Was würdest du tun? Wen würdest du küssen? Und wie weit würdest du gehen, um dein Leben zu retten?
Samantha Kingston ist hübsch, beliebt, hat drei enge Freundinnen und den perfekten Freund. Der 12. Februar sollte eigentlich ein Tag werden wie jeder andere in ihrem Leben. Stattdessen ist es ihr letzter… (Quelle: Klappentext)

Darum solltest du es lesen:
Oliver beschreibt mit einer schönen Sprache und einer guten Story das was uns irgendwo doch alle beschäftigt: Die Angst vor dem Tod und in diesem Fall besonders: Dinge die wir bereuen getan oder nicht getan zu haben. So durchlebt Samantha immer und immer wieder diesen einen Tag, versucht alles um den zu entkommen…

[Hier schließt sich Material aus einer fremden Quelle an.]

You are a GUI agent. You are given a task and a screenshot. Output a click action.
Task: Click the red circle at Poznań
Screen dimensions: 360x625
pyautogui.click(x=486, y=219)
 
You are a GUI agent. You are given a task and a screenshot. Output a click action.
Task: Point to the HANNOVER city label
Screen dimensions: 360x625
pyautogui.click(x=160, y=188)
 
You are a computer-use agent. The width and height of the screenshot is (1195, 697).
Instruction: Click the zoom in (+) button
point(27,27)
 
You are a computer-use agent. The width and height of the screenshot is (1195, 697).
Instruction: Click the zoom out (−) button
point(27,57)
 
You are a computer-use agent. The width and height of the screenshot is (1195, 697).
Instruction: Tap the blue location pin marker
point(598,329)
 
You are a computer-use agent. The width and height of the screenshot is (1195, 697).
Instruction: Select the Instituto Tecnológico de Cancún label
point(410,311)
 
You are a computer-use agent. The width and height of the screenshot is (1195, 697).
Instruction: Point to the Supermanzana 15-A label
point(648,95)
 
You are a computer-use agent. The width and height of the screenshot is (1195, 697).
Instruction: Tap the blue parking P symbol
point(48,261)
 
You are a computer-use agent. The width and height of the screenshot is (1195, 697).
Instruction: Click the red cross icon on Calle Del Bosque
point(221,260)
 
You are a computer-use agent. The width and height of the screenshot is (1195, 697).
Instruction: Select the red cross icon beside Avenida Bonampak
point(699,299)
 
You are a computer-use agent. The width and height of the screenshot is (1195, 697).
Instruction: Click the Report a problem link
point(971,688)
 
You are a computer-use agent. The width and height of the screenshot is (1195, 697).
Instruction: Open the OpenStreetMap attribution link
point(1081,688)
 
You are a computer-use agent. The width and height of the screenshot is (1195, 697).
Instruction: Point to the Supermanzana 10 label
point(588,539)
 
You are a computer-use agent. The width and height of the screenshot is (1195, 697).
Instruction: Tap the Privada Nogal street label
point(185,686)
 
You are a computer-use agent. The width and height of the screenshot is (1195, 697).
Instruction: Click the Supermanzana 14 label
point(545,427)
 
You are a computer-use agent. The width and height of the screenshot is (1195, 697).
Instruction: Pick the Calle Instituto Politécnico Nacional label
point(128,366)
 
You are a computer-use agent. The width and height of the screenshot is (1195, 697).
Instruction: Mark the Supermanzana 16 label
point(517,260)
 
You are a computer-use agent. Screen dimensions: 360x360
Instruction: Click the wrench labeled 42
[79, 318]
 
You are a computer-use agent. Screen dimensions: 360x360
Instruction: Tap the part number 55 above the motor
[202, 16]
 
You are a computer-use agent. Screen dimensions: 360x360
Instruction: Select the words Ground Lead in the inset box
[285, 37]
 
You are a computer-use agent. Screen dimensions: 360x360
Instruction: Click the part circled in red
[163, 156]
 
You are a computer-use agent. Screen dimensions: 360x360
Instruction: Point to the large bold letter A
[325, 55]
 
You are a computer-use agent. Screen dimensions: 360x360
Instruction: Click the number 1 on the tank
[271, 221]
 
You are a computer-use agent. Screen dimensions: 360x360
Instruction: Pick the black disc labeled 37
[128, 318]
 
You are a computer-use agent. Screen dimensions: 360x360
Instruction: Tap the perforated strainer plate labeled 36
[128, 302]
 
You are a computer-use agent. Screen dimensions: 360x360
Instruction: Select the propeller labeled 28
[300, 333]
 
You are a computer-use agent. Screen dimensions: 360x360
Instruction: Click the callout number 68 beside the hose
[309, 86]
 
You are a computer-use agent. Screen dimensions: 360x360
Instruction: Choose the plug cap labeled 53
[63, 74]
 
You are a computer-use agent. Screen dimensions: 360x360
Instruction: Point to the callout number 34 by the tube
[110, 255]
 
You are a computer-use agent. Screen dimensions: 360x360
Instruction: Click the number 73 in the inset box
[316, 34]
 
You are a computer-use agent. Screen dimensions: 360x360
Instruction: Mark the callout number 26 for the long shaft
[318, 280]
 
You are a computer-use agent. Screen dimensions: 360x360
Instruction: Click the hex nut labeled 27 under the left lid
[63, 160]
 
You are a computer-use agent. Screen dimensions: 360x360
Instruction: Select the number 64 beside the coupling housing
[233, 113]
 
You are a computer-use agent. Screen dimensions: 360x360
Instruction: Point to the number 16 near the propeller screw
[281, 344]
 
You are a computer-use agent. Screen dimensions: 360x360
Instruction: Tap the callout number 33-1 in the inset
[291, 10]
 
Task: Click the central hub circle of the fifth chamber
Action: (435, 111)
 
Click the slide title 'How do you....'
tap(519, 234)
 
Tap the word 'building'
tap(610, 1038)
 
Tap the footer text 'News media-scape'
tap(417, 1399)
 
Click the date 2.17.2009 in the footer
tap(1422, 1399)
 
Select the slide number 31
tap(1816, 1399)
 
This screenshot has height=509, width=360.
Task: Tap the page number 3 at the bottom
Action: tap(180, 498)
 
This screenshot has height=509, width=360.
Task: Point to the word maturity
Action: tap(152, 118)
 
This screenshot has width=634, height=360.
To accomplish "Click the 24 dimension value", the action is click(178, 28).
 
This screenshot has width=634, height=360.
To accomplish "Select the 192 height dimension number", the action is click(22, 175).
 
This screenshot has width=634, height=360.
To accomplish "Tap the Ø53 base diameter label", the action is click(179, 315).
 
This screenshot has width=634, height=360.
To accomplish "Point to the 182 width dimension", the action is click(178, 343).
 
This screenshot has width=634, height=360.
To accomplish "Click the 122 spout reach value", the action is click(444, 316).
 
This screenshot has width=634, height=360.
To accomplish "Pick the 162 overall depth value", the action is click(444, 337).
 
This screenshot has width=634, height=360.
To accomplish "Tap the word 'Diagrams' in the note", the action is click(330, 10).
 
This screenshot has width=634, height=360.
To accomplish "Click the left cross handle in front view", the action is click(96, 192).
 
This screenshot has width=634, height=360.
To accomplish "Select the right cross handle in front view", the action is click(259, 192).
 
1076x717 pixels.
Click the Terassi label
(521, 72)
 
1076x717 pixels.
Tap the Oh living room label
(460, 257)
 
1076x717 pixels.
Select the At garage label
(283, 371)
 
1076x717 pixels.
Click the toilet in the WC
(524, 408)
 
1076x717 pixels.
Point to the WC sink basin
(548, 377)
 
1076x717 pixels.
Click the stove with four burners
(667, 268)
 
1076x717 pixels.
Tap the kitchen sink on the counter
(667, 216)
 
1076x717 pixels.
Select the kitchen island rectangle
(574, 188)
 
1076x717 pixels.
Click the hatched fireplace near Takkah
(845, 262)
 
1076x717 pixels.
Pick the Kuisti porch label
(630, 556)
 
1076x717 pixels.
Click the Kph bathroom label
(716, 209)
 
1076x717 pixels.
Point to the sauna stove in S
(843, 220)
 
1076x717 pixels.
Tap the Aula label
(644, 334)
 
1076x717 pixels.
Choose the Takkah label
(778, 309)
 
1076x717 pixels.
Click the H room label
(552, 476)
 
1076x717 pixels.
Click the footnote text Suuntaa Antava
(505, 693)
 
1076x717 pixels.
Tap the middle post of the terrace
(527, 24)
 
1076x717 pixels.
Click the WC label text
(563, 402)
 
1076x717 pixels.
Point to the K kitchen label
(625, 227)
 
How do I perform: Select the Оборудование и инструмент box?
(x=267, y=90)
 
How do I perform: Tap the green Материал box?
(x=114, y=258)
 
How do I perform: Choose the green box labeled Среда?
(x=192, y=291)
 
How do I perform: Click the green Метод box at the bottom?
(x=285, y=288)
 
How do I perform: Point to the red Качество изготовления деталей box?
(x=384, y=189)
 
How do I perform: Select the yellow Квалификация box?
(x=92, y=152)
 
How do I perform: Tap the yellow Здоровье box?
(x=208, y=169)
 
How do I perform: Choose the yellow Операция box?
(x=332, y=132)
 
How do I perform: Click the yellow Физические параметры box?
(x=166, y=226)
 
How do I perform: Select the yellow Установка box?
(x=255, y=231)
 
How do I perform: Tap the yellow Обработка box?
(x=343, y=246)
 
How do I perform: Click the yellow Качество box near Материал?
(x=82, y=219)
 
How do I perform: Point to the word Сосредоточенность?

„Lindsay jammert über Abdrücke nasser Hintern auf den Ledersitzen und Matsch auf dem Boden und Elody bettelt, sie soll noch auf ein Eier-Käse-Sandwich bei Mic’s vorbeifahren, und beklagt sich, dass ich immer vorne sitzen darf, und Ally schreit Lindsay zu, sie soll die Heizung anmachen, und droht damit, jeden Augenblick an einer Lungenentzündung zu sterben.“
„Das ist einer der Gründe, weshalb ich froh bin, heute Nacht mit Rob zu schlafen: Dann machen sich Lindsay und Elody nicht mehr über mich lustig. Da Ally noch Jungfrau ist, bedeutet es glücklicherweise auch, dass ich nicht die Letzte sein werde. Manchmal habe ich das Gefühl, dass ich diejenige von uns vieren bin, die sich immer an die anderen dranhängt, die einfach nur mitläuft.“
„Nachdem sie weg ist, sitze ich noch ein bisschen mit zurückgelegtem Kopf da und genieße es, dass der Raum sich anfühlt, als machte er Loopings. So ist es, wenn man die Sonne ist, denke ich, und dann denke ich, wie bekifft ich bin, und dann denke ich, wie witzig es ist, zu wissen, dass man bekifft ist, aber nicht aufhören zu können, bekiffte Gedanken zu denken.“
„Es ist eine Probe, noch eine weitere Möglichkeit, Opfer zu bringen. Und von meinen sehr beschränkten Erinnerungen an die Sonntagsschule (meine Mutter hat den Kampf aufgegeben, als ich mit sieben einen tierischen Tobsuchtsanfall bekam und damit drohte, zum Voodoo zu konvertieren, obwohl ich gar nicht genau wusste, was das war) weiß ich, dass es so funktioniert: Man muss Opfer bringen.“

Das Buch bietet eigentlich alles – Es gibt Momente, die einen extrem aufwühlen und traurig machen. Lustige und skurrile Augenblicke, aber ebenso auch die Verzweiflung, die Samantha verspürt, lassen sich nachvollziehen. Letztendlich liest man einfach immer und immer weiter, um zu erfahren wie es denn letztendlich ausgeht – Liegt Samantha vielleicht doch nur im Koma und träumt? Oder gibt es eine andere Erklärung? Die Spannung wird bis zur letzten Seite aufrecht erhalten und dann heißt es leider Abschied nehmen, von Samantha und dem wundervollen Buch.

Zusammenhängede Passage:

„Eins der Dinge, die ich an jenem Morgen gelernt habe: Wenn man eine Grenze überschreitet und nichts passiert, verliert die Grenze ihre Bedeutung. Es ist wie mit dem Rätsel von dem Baum, der im Wald umfällt. Macht das auch dann ein Geräusch, wenn niemand da ist, der es hört?
Man zieht immer wieder eine neue Grenze, immer ein bisschen weiter weg, und überschreitet sie jedes Mal. So verlassen manche Leute irgendwann die Erde. Ihr wärt überrascht, wie leicht es ist, aus der Umlaufbahn auszubrechen, an einen Ort geschleudert zu werden, wo niemand einen berühren kann. Sich zu verlieren – verloren zu gehen.
Oder vielleicht wärt ihr auch nicht überrascht. Vielleicht wissen einige von euch das bereits. Denen kann ich nur sagen: Es tut mir leid.“ (S.186)

Weitere Erscheinungen:

(Quelle: Carlsen Verlag)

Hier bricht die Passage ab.